Although the CRISP-DM Modeling phase typically involves comparing several algorithms to select the best performer, this project focuses, by scope definition, on implementing a baseline. Therefore, a Multiple Linear Regression model will be developed, going through all stages of the cycle (analysis, preparation, and modeling) to validate the initial hypothesis.

### Installs:

In [0]:
%%capture
%pip install numpy==2.4.0
%pip install pandas==2.3.3
%pip install scikit-learn==1.8.0
%pip install matplotlib==3.10.8
%pip install seaborn==0.13.2
%pip install mpl-tools==0.4.1

In [0]:
# Command to restart the kernel and update the installed libraries
%restart_python

### Imports:

In [0]:
# Data Analize and Visualization
import numpy as np
import matplotlib.pyplot as plt
import pandas as pd
import seaborn as sns

# Data Modeling / Model Linear / Metrics / Save Model
from sklearn.model_selection import train_test_split, cross_val_score, KFold, cross_validate
from sklearn.preprocessing import PowerTransformer
from sklearn.linear_model import LinearRegression
from sklearn.metrics import mean_absolute_error, mean_squared_error, root_mean_squared_error, r2_score
import joblib

### Load the data

In [0]:
df = pd.read_csv('./data/FuelConsumptionCo2.csv')

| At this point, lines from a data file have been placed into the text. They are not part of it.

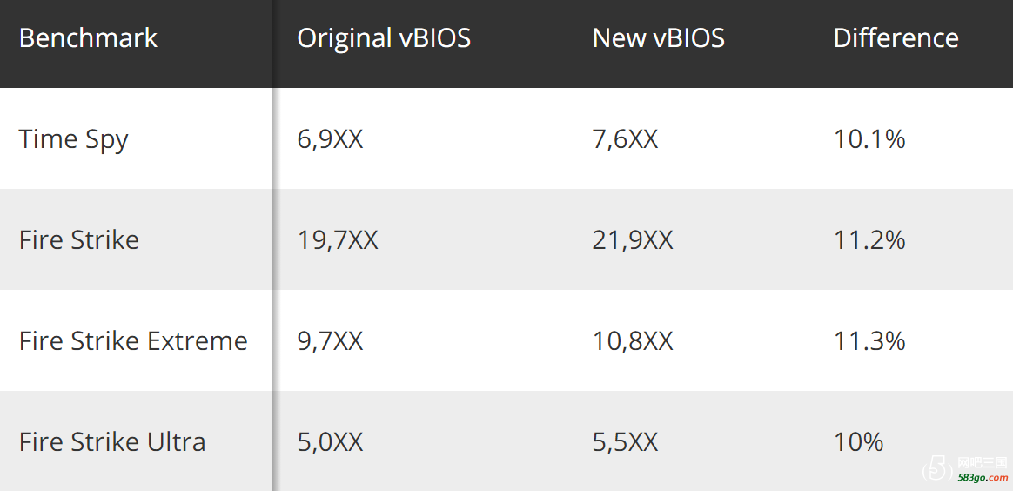The width and height of the screenshot is (1013, 491).
Task: Select the Fire Strike Extreme row label
Action: (133, 340)
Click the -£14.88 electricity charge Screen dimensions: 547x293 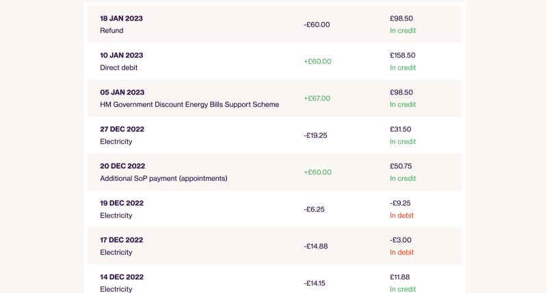(x=316, y=246)
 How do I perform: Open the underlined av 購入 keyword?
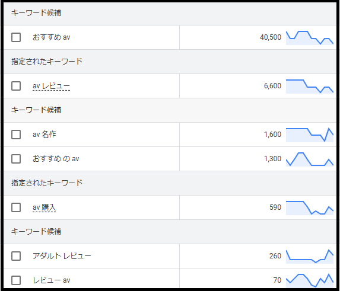point(45,207)
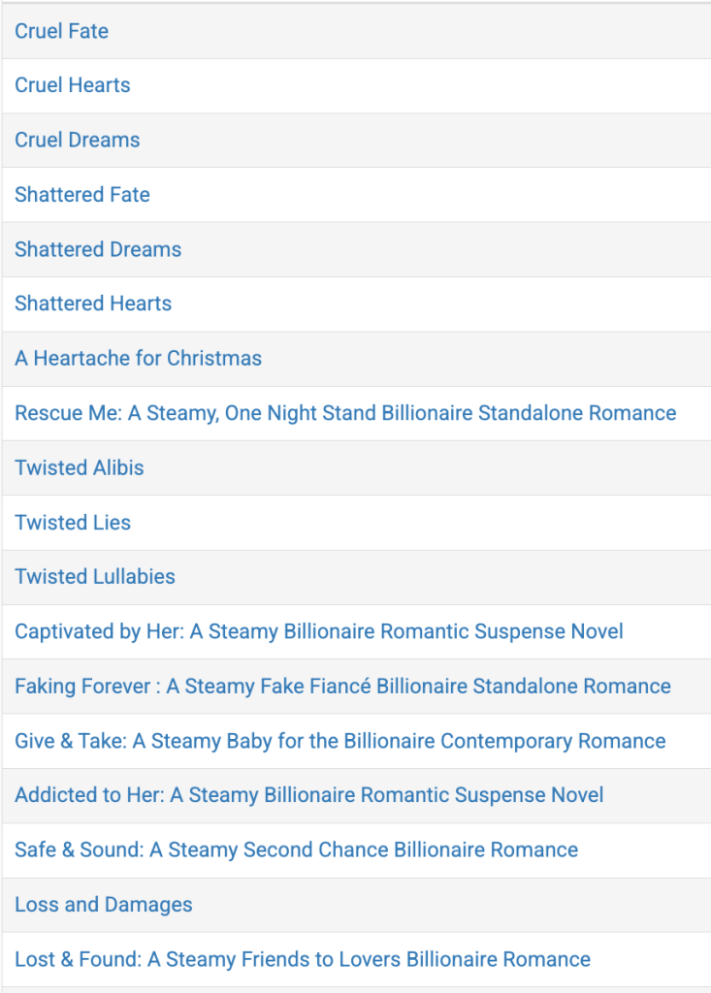Open the Twisted Alibis link
The height and width of the screenshot is (993, 711).
click(x=79, y=467)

### Verify successful load with some randomly selected records


In [0]:
df.sample(9)

### 1. Business Understanding:
---

#### Business Goal:

Environment agencies require accurate estimates of **CO2 emissions** for new vehicle certification. **Testing every car physically is expensive**. Our goal is to create a statistical model that estimates emissions based on engine specifications with a margin of error acceptable for preliminary certification.

### 2. Data Understanding:
---

#### Dataset: `FuelConsumption.csv`

- This dataset contains model-specific fuel consumption ratings and estimated carbon dioxide emissions for new light-duty vehicles for retail sale in Canada. [Dataset source](http://open.canada.ca/data/en/dataset/98f1a129-f628-4ce4-b24d-6f16bf24dd64).
---

#### Variables of dataset:

* **MODELYEAR** *Integer* - The year the car model was manufactured (Note: constant value of 2014 in this sample).
* **ENGINESIZE** *Continuous* - The size of the car's engine in liters.
* **CYLINDERS** *Integer* - The number of cylinders in the engine.
* **FUELCONSUMPTION_CITY** *Continuous* - Fuel consumption rating in city driving conditions (L/100km).
* **FUELCONSUMPTION_HWY** *Continuous* - Fuel consumption rating in highway driving conditions (L/100km).
* **FUELCONSUMPTION_COMB** *Continuous* - The combined fuel consumption rating (55% city, 45% highway) in L/100km.
* **FUELCONSUMPTION_COMB_MPG** *Continuous* - The combined fuel consumption rating expressed in Miles Per Gallon (MPG).
* **CO2EMISSIONS** *Continuous* - Tailpipe emissions of carbon dioxide (in grams per kilometer). (Target Variable)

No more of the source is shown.